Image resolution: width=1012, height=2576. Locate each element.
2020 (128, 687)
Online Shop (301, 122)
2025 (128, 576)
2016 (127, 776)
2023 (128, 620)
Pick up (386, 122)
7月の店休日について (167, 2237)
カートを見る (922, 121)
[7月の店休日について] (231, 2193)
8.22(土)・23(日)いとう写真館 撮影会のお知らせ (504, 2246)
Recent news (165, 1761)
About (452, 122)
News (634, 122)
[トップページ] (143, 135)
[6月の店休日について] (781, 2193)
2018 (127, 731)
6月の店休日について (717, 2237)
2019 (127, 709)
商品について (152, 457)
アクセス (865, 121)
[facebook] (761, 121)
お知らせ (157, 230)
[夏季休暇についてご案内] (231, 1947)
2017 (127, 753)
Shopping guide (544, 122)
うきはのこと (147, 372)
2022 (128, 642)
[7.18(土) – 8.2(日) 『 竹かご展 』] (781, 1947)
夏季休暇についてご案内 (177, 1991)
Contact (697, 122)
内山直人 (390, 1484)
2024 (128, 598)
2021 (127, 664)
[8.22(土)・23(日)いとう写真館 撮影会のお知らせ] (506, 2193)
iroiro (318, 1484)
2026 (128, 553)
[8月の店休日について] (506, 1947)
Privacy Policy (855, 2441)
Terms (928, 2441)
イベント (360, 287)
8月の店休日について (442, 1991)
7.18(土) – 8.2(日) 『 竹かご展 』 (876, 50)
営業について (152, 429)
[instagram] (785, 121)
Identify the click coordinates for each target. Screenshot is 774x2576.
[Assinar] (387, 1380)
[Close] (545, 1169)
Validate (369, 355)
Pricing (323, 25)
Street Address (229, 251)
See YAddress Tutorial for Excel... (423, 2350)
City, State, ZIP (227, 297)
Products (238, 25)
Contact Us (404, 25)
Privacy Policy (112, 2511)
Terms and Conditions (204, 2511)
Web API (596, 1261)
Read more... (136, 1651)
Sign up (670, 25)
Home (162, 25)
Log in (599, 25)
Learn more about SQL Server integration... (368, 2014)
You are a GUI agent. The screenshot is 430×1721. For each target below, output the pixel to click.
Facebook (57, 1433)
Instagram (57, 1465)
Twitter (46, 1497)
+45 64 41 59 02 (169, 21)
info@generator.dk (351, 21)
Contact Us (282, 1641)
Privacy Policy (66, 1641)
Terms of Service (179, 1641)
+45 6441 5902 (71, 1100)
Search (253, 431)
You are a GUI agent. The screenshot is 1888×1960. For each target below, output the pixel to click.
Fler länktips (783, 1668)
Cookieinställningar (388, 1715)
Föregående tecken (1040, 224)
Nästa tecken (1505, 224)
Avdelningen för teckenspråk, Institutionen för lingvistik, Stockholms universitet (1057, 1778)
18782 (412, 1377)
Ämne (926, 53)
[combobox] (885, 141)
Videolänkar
---------------
> [Task item]: Lines of the material that contain the word "Privacy" are to be gathered.

> [Response]:
Privacy Policy (855, 2441)
Privacy Policy (112, 2511)
Privacy Policy (66, 1641)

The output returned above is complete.